Esperto di finanza spiega quali sono i 5 movimenti bancari che insospettiscono il Fisco

Amerigo Censullo è un esperto di finanza molto attivo su TikTok, dove fornisce consigli ai propri follower. In uno dei video più visti sul suo profilo, elenca i 5 movimenti bancari che insospettiscono il Fisco. A suo dire, deve prestare attenzione anche chi è in regola e non è mai stato coinvolto in processi a sfondo fiscale o tributario. "Anche se sei un contribuente onesto, certi movimenti possono attivare i controlli dell'Agenzia delle Entrate", precisa a inizio video. Dopodiché procede a elencare i 5 movimenti che più spesso entrano nel mirino del Fisco. Il primo riguarda prelievi o versamenti in contanti elevati, specie se ripetuti nel tempo. Questi, secondo Censullo, attivano la segnalazione alla UIF, l'autorità che molti di noi chiamano Antiriciclaggio.

L'esperto di finanza ha spiegato che alcuni movimenti insospettiscono il Fisco - forumagricolturasociale.it
L'esperto di finanza ha spiegato che alcuni movimenti insospettiscono il Fisco - forumagricolturasociale.it

Il secondo rischio riguarda il possesso di conti "immobili", ovvero quelli con sole entrate e nessuna uscita. "Il profilo può sembrare anomalo", puntualizza l'esperto. Si rischia anche con bonifici frequenti da o per l'estero. I trasferimenti tra coniugi, se troppo regolari o consistenti, possono a loro volta insospettire il Fisco. Anche bonifici ripetuti a beneficio della stessa persona saranno attenzionati, perché potrebbero sembrare pagamenti di lavoro in nero. A fine video, l'esperto precisa che tutti questi movimenti sulla carta sono legittimi ma al contempo devono essere "chiari e giustificabili". Ecco perché, a suo avviso, specie per i bonifici, è fondamentale usare causali dettagliate. Non solo: "Evita movimenti ripetitivi e se ricevi soldi spiega da chi e perché". Nei commenti, un utente scrive che la CEDU avrebbe diffidato l'Italia proprio per i controlli del Fisco sui contribuenti. È davvero così?

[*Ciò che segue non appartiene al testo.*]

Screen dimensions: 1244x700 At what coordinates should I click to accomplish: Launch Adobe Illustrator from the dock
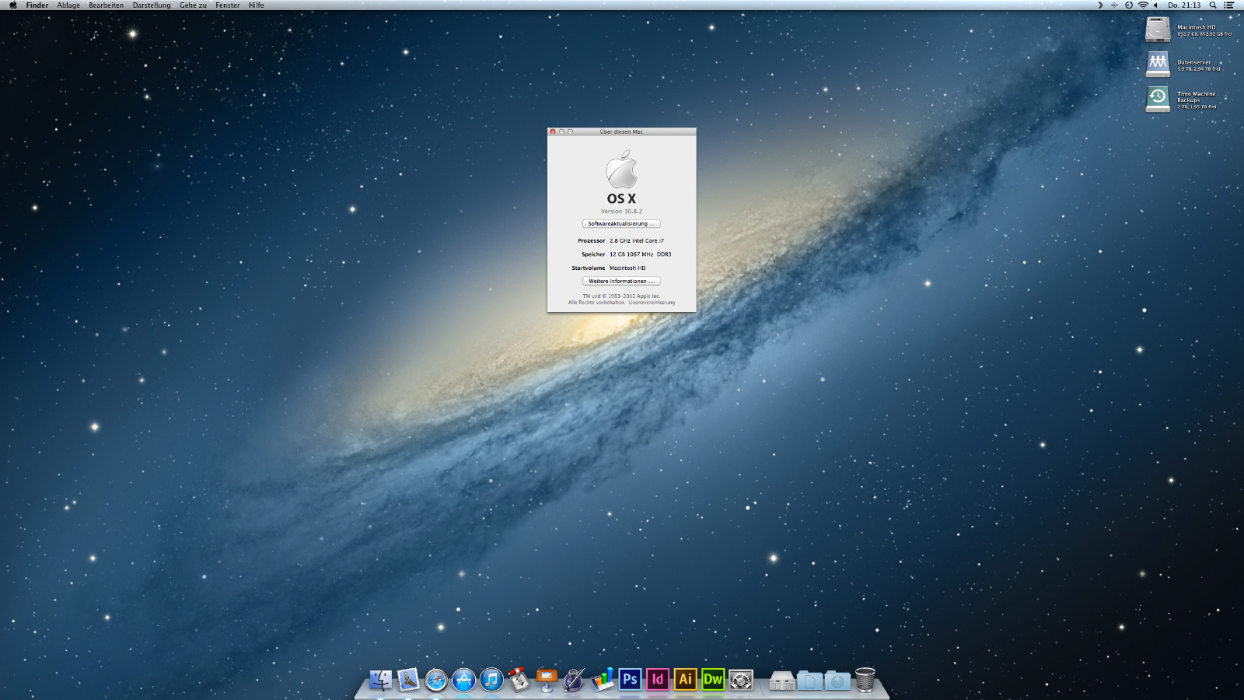685,680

I movimenti che insospettiscono il Fisco e il 'richiamo' della CEDU

La Corte Europea dei Diritti dell'Uomo, peraltro in una sentenza recentissima (8 gennaio 2026), ha giudicato la normativa italiana sull'accesso ai dati bancari per finalità fiscali non conforme all'articolo 8 del CEDU. La sentenza Ferrieri e Bonassisa, infatti, parla di "discrezionalità non sufficientemente delimitata" dei poteri del Fisco. A loro dire, infatti, mancano garanzie circa il rispetto della privacy dei contribuenti. Ovviamente la Corte non contesta i controlli contro l'evasione di per sé, ma il fatto che Agenzia delle Entrate e Guardia di Finanza possano accedere ai conti correnti degli italiani con pochi vincoli e senza le adeguate garanzie procedurali.

L'invito è quello di adottare misure generali per riformare la disciplina dei controlli fiscali, nel rispetto dell'articolo 46 CEDU. Presto o tardi, lo Stato italiano dovrà introdurre criteri più chiari per attivare i controlli fiscali e aggiungere obblighi di motivazione. La Corte, infatti, sostiene che i controlli fiscali attuali in Italia, visto l'accesso 'facile' ai dati dei contribuenti, violano il diritto alla privacy, perché non offrono sufficiente protezione contro gli abusi. La lotta all'evasione resta di vitale importanza in un paese come l'Italia dove migliaia di persone non pagano le tasse, ma i controlli devono essere svolti con maggiore tutele e garanzie per i contribuenti. L'Italia, ad ogni modo, ha assicurato che si "conformerà" alla sentenza CEDU. I controlli - stiamone certi - non spariranno.